给定条目 ::

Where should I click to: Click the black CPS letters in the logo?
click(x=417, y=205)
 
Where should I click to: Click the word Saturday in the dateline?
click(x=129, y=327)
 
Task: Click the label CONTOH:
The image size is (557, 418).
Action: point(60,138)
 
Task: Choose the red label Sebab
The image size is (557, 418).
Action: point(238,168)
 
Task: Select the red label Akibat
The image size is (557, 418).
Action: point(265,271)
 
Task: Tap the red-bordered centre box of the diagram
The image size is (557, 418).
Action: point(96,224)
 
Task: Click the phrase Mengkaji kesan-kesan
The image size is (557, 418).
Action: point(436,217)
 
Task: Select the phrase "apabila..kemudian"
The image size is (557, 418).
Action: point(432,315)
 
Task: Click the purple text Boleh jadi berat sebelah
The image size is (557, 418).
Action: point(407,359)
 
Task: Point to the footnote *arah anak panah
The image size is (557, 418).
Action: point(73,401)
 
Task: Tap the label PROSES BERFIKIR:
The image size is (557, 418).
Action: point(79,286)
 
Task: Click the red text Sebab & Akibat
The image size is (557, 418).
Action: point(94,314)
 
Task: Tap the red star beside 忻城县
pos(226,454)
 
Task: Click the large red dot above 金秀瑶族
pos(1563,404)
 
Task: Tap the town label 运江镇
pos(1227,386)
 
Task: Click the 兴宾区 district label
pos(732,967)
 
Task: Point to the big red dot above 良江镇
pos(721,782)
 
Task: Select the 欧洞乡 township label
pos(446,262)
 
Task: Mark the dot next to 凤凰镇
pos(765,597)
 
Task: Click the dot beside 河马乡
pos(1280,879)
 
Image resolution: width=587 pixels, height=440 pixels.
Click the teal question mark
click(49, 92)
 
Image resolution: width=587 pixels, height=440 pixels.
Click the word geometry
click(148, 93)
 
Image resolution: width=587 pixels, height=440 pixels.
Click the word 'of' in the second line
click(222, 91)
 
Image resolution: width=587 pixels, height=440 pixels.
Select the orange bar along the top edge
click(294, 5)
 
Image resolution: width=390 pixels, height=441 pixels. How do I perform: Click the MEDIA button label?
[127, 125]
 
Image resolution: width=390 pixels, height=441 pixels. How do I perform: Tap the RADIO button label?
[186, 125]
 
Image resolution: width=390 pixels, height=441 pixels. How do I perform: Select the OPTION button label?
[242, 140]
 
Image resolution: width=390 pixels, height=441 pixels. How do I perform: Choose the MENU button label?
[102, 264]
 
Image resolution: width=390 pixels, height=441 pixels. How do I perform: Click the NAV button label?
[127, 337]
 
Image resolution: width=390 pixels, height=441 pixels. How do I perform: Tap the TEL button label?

任务目标 :: 把上面这些行一字不改地再写一遍。

参考答案 ::
Where should I click to: Click the black CPS letters in the logo?
click(x=417, y=205)
 
Where should I click to: Click the word Saturday in the dateline?
click(x=129, y=327)
 
Task: Click the label CONTOH:
The image size is (557, 418).
Action: point(60,138)
 
Task: Choose the red label Sebab
The image size is (557, 418).
Action: point(238,168)
 
Task: Select the red label Akibat
The image size is (557, 418).
Action: point(265,271)
 
Task: Tap the red-bordered centre box of the diagram
The image size is (557, 418).
Action: point(96,224)
 
Task: Click the phrase Mengkaji kesan-kesan
The image size is (557, 418).
Action: point(436,217)
 
Task: Select the phrase "apabila..kemudian"
The image size is (557, 418).
Action: point(432,315)
 
Task: Click the purple text Boleh jadi berat sebelah
The image size is (557, 418).
Action: point(407,359)
 
Task: Point to the footnote *arah anak panah
The image size is (557, 418).
Action: point(73,401)
 
Task: Tap the label PROSES BERFIKIR:
The image size is (557, 418).
Action: point(79,286)
 
Task: Click the red text Sebab & Akibat
The image size is (557, 418).
Action: point(94,314)
 
Task: Tap the red star beside 忻城县
pos(226,454)
 
Task: Click the large red dot above 金秀瑶族
pos(1563,404)
 
Task: Tap the town label 运江镇
pos(1227,386)
 
Task: Click the 兴宾区 district label
pos(732,967)
 
Task: Point to the big red dot above 良江镇
pos(721,782)
 
Task: Select the 欧洞乡 township label
pos(446,262)
 
Task: Mark the dot next to 凤凰镇
pos(765,597)
 
Task: Click the dot beside 河马乡
pos(1280,879)
 
Image resolution: width=587 pixels, height=440 pixels.
Click the teal question mark
click(49, 92)
 
Image resolution: width=587 pixels, height=440 pixels.
Click the word geometry
click(148, 93)
 
Image resolution: width=587 pixels, height=440 pixels.
Click the word 'of' in the second line
click(222, 91)
 
Image resolution: width=587 pixels, height=440 pixels.
Select the orange bar along the top edge
click(294, 5)
 
Image resolution: width=390 pixels, height=441 pixels. How do I perform: Click the MEDIA button label?
[127, 125]
 
Image resolution: width=390 pixels, height=441 pixels. How do I perform: Tap the RADIO button label?
[186, 125]
 
Image resolution: width=390 pixels, height=441 pixels. How do I perform: Select the OPTION button label?
[242, 140]
 
Image resolution: width=390 pixels, height=441 pixels. How do I perform: Choose the MENU button label?
[102, 264]
 
Image resolution: width=390 pixels, height=441 pixels. How do I perform: Click the NAV button label?
[127, 337]
 
Image resolution: width=390 pixels, height=441 pixels. How do I perform: Tap the TEL button label?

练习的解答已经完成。